━━ MATERIAL FOR THE TASK

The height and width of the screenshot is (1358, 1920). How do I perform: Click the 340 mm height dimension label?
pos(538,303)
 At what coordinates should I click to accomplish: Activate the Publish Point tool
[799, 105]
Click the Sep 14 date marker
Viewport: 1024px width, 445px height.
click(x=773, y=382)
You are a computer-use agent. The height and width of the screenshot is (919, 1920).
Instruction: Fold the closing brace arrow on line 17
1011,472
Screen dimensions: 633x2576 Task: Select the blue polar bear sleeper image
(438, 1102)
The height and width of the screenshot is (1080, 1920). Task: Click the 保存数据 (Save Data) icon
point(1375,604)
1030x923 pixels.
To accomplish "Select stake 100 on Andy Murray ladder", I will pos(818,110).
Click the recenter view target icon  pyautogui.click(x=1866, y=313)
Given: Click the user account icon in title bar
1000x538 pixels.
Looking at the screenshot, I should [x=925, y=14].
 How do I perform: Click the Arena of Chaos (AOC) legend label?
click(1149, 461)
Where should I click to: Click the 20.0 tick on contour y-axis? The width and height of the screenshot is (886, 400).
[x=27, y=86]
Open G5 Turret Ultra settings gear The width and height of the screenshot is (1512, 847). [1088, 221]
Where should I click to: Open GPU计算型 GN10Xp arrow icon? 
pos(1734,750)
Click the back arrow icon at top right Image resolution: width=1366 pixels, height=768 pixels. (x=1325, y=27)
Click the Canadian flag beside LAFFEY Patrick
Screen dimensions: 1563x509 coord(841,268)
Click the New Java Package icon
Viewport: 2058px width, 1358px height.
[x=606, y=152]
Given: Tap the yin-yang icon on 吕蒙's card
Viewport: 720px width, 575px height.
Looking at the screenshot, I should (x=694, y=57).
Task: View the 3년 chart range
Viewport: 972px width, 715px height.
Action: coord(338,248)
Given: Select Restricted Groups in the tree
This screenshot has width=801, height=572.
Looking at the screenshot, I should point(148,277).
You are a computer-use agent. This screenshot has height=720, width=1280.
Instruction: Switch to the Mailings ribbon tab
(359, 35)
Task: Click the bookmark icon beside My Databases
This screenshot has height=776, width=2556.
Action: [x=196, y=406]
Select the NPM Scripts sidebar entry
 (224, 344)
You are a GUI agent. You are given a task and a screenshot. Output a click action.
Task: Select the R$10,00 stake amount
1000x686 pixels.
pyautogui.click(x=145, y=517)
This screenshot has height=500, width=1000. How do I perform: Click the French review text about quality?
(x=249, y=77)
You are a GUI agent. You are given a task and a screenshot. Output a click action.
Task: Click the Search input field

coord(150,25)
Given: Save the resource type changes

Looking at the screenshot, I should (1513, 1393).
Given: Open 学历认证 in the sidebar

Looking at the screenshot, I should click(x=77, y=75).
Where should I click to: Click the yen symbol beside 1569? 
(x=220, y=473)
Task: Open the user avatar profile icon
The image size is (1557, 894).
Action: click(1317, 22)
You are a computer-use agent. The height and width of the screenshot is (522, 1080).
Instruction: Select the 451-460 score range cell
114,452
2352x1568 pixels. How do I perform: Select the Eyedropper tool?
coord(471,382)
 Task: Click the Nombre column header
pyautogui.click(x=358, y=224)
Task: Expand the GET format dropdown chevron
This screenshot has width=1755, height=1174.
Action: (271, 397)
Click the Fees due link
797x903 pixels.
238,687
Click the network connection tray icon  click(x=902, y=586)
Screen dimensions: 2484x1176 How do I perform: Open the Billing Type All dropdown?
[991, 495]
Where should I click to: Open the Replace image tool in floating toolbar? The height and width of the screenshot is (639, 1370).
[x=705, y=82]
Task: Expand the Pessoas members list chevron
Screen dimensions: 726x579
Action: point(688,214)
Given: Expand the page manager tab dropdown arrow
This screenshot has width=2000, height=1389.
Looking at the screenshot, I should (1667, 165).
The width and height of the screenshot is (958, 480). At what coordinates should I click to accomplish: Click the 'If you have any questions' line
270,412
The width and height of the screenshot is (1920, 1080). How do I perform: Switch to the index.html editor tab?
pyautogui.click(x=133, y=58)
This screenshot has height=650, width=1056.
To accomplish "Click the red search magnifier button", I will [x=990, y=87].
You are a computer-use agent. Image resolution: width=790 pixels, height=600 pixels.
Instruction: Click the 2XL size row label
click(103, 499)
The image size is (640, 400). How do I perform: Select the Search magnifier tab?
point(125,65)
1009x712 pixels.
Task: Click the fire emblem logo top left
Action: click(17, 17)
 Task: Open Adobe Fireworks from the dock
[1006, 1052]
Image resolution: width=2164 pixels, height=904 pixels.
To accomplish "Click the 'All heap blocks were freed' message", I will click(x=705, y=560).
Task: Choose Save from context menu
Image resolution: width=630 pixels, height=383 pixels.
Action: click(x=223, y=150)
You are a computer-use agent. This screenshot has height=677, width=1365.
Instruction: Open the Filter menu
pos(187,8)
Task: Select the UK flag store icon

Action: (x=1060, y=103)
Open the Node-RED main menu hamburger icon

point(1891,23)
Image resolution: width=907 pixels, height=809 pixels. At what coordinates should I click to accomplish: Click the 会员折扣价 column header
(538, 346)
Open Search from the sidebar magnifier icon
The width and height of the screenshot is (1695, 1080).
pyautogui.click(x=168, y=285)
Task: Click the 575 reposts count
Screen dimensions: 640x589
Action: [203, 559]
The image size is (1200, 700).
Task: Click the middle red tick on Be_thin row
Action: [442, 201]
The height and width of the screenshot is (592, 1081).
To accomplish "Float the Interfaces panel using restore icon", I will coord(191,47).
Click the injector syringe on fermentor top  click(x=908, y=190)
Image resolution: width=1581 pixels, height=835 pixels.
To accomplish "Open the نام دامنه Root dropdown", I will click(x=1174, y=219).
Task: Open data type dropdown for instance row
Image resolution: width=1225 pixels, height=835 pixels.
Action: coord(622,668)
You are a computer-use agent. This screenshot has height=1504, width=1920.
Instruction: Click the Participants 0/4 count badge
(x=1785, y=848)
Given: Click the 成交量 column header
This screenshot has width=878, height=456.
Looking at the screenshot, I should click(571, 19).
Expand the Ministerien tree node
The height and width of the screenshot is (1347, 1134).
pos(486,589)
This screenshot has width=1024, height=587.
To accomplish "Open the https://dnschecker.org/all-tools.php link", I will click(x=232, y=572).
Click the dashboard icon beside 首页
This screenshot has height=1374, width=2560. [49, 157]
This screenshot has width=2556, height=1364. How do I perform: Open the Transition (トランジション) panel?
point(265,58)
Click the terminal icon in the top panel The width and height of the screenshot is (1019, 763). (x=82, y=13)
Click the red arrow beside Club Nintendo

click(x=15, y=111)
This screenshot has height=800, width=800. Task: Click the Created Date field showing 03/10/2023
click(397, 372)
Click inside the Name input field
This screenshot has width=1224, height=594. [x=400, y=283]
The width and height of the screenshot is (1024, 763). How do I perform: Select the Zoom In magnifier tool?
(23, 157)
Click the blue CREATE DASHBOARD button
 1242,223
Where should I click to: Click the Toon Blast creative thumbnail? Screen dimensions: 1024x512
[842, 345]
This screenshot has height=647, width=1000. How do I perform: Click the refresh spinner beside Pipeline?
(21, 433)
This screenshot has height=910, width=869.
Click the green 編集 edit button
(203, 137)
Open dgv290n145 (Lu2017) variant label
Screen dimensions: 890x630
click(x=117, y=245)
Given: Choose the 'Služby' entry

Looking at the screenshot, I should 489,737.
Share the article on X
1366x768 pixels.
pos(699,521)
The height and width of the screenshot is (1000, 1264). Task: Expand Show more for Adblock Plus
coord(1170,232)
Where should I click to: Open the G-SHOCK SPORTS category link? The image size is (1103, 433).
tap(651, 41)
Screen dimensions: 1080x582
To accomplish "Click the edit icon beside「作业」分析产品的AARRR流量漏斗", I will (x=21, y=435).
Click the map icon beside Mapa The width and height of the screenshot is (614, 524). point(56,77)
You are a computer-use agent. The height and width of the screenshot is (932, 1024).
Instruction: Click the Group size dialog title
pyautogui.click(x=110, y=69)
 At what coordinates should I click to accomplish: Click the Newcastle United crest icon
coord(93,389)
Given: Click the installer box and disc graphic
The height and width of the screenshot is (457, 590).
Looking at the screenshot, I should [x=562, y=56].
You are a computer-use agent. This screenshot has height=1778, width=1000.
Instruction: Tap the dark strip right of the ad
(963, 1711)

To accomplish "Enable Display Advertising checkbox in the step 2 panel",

━━━━

#### EXERCISE DIRECTIONS
Write out the listing exactly, from the line containing "Where should I click to: Click the yen" down through the line containing "Action: click(1317, 22)", both included.

#### FULL RESPONSE
Where should I click to: Click the yen symbol beside 1569? 
(x=220, y=473)
Task: Open the user avatar profile icon
The image size is (1557, 894).
Action: click(1317, 22)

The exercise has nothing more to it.